The Writing, Speaking, and Argument program is excited to announce that Sarah Tinker Perrault will be “visiting” the University of Rochester remotely on Wed Mar 16th and Fri Mar 18th.  She will be available to interact via Zoom in several ways:

Public lecture: Engaging communities and earning trust through public science communication

WED Mar 16th 4-5 pm EST

This talk describes how science communicators can engage outside communities in ways that develop trust and foster productive interactions. It explains three dimensions of trustworthiness (knowledge, integrity, and respect for readers), demonstrates how these matter if scientists are to serve as trusted advisers on scientific topics, and connects each dimension to specific rhetorical choices that writers can make.

Registration:  https://rochester.zoom.us/meeting/register/tJAsd--oqDgrEtNTreAYZw2GDZqjkMeYkg_K


Workshop (open to UR affiliates interested in teaching):  Teaching communicating about science in ways that promote transfer

FRI Mar 18th from noon-1:30 pm EST

This workshop will offer strategies to instructors engaged with teaching scientific communication, whether the students are investigating how science is communicated to a range of audiences or doing that communication themselves.  The emphasis will be on strategies that allow students to transfer what they have learned to other scenarios. 

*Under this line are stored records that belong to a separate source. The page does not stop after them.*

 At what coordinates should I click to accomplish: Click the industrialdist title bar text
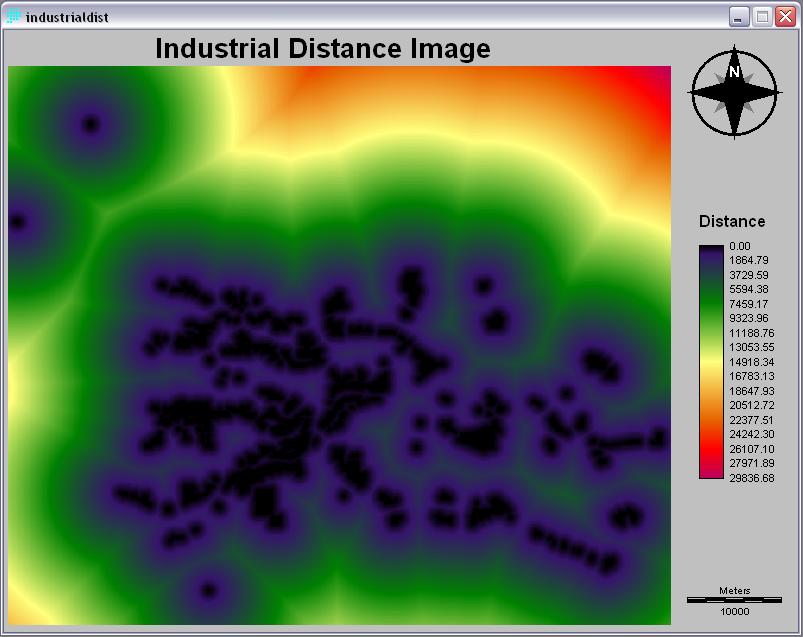(68, 17)
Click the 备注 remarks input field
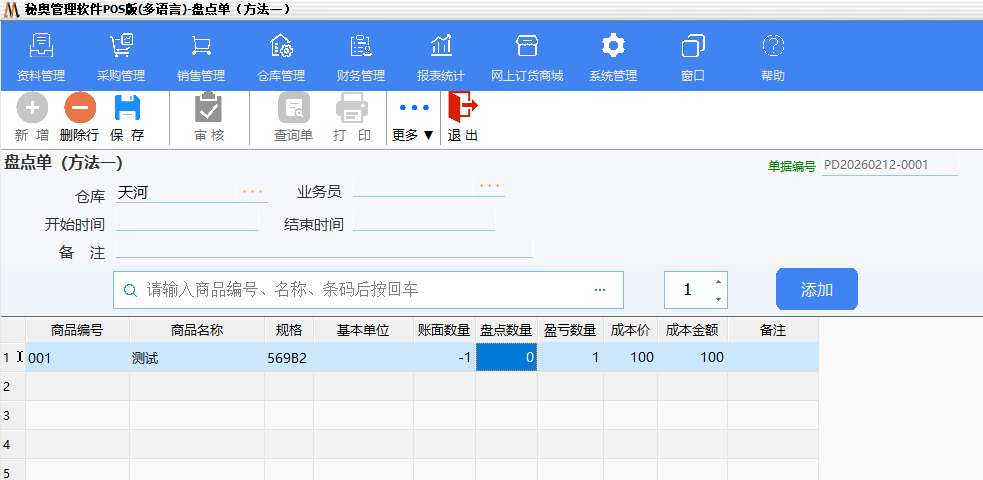 pyautogui.click(x=324, y=250)
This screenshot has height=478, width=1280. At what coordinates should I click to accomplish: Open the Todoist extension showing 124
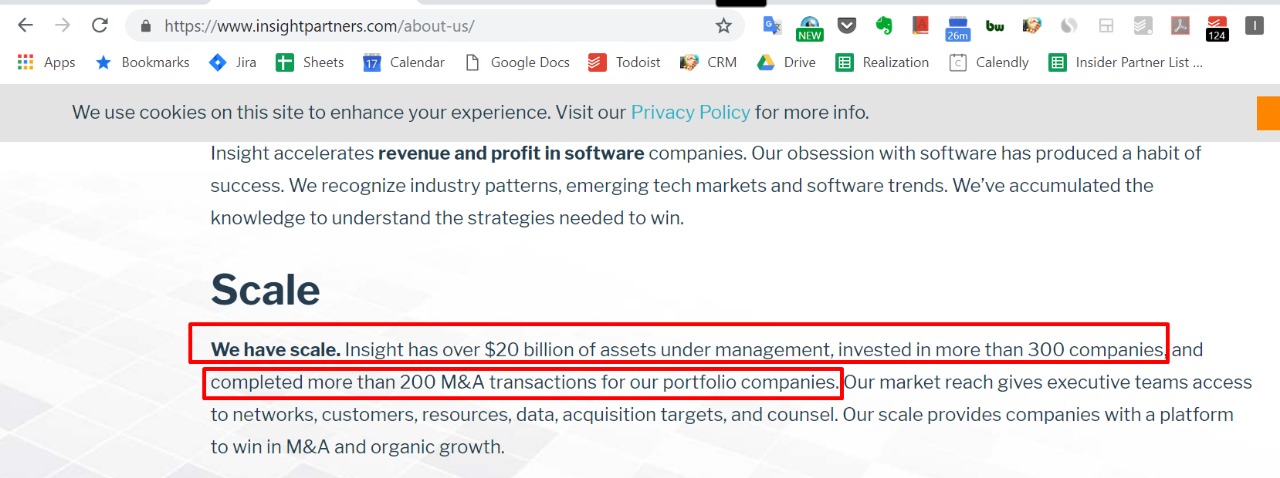pos(1216,27)

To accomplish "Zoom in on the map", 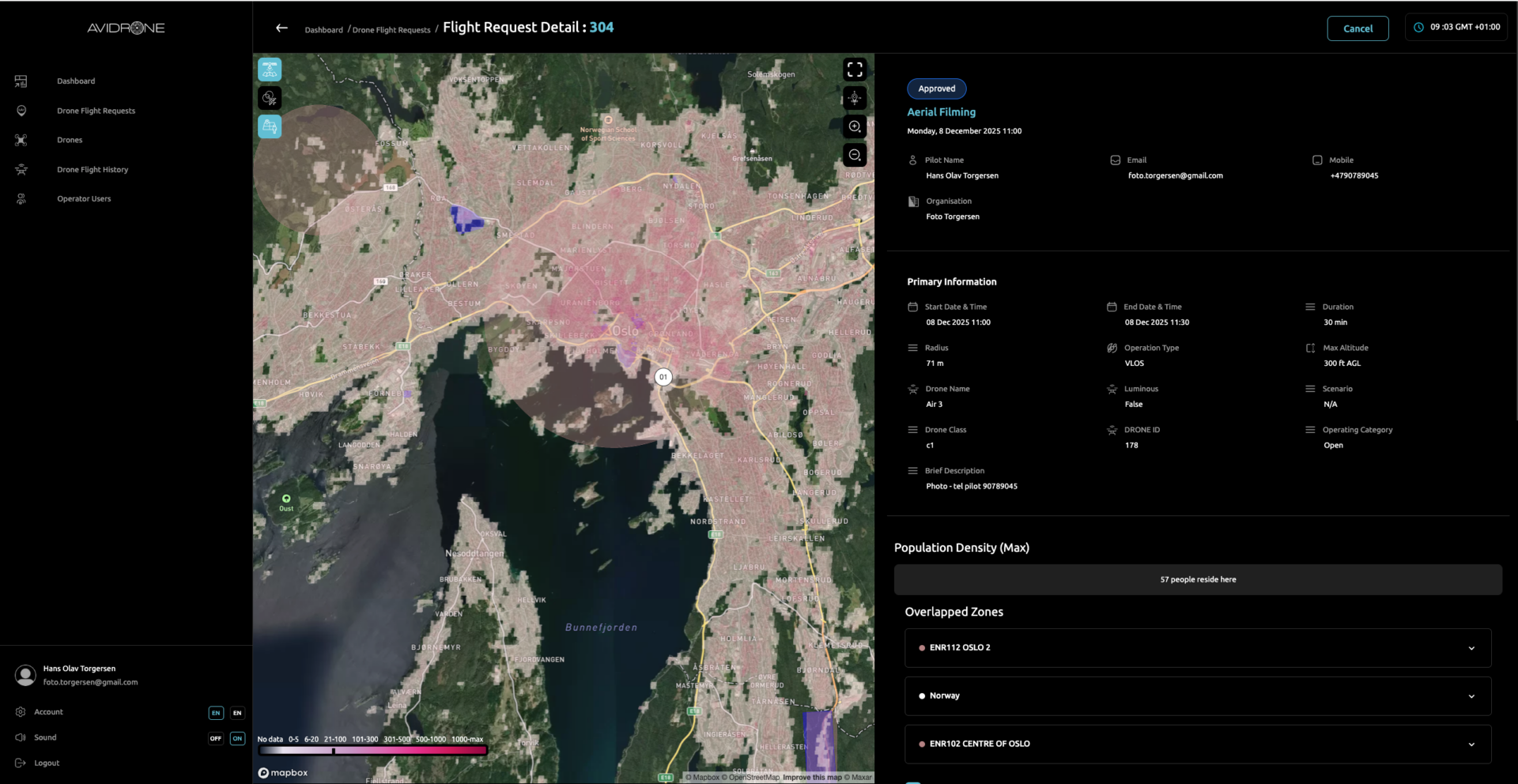I will coord(855,126).
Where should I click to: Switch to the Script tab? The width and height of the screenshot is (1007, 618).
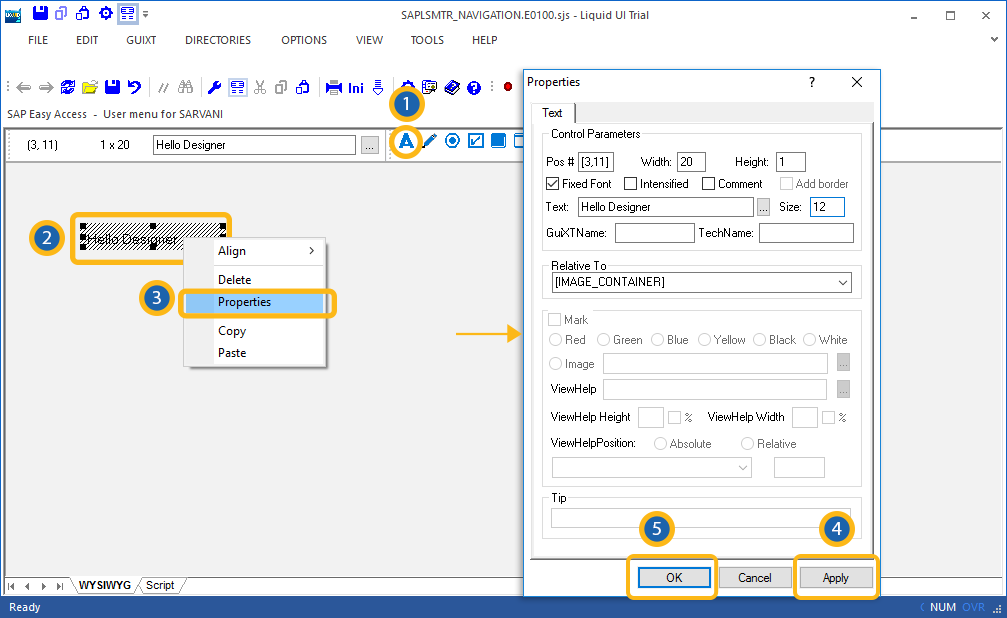[x=160, y=585]
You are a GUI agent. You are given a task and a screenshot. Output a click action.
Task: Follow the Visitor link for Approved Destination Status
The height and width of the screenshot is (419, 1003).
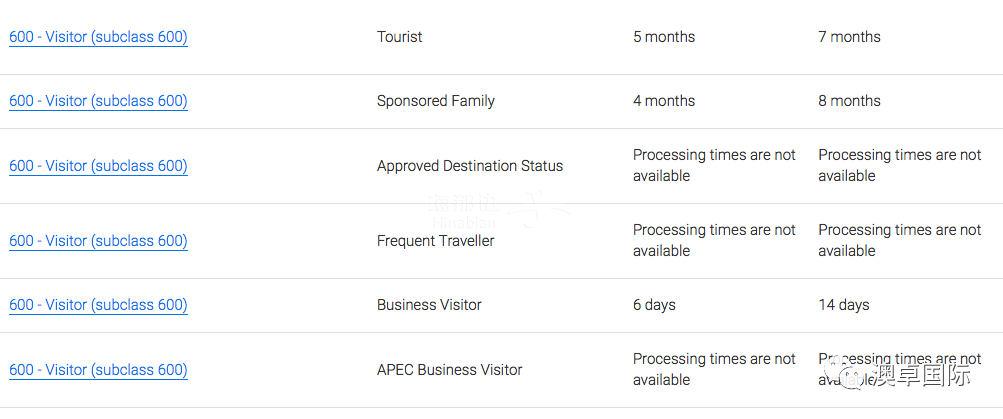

Registration:  https://rochester.zoom.us/meeting/register/tJYtcOusqDwtEtFri2FISn2CsvTKqPfXoeIw


Individual & group chats (preference given to WSAP members for individual chats if space is limited)https://forms.gle/EK2nTvEpfu8v4bZT7

VARIOUS TIMES on the afternoons of Wed Mar 16th and Fri Mar 18th; click through to see times

About the speaker:  Sarah Tinker Perrault focuses on the rhetoric of science and public communication of science, as well as applying composition strategies across the disciplines. She has published extensively on how public communication of science can involve publics in discussions of risks and benefits of emerging technologies, with a focus on the biological sciences.  She also offers a framework for analyzing how language choices can best position insiders and outsiders to have mutually respectful and productive interactions. For the WSAP in particular, her work is relevant to some of our "practice of writing track” or "language, linguistics, writing track" minors as well as our program’s focus on community-engaged language use, as well as to first-year composition instructors whose theme interacts with scientific communication or imagination.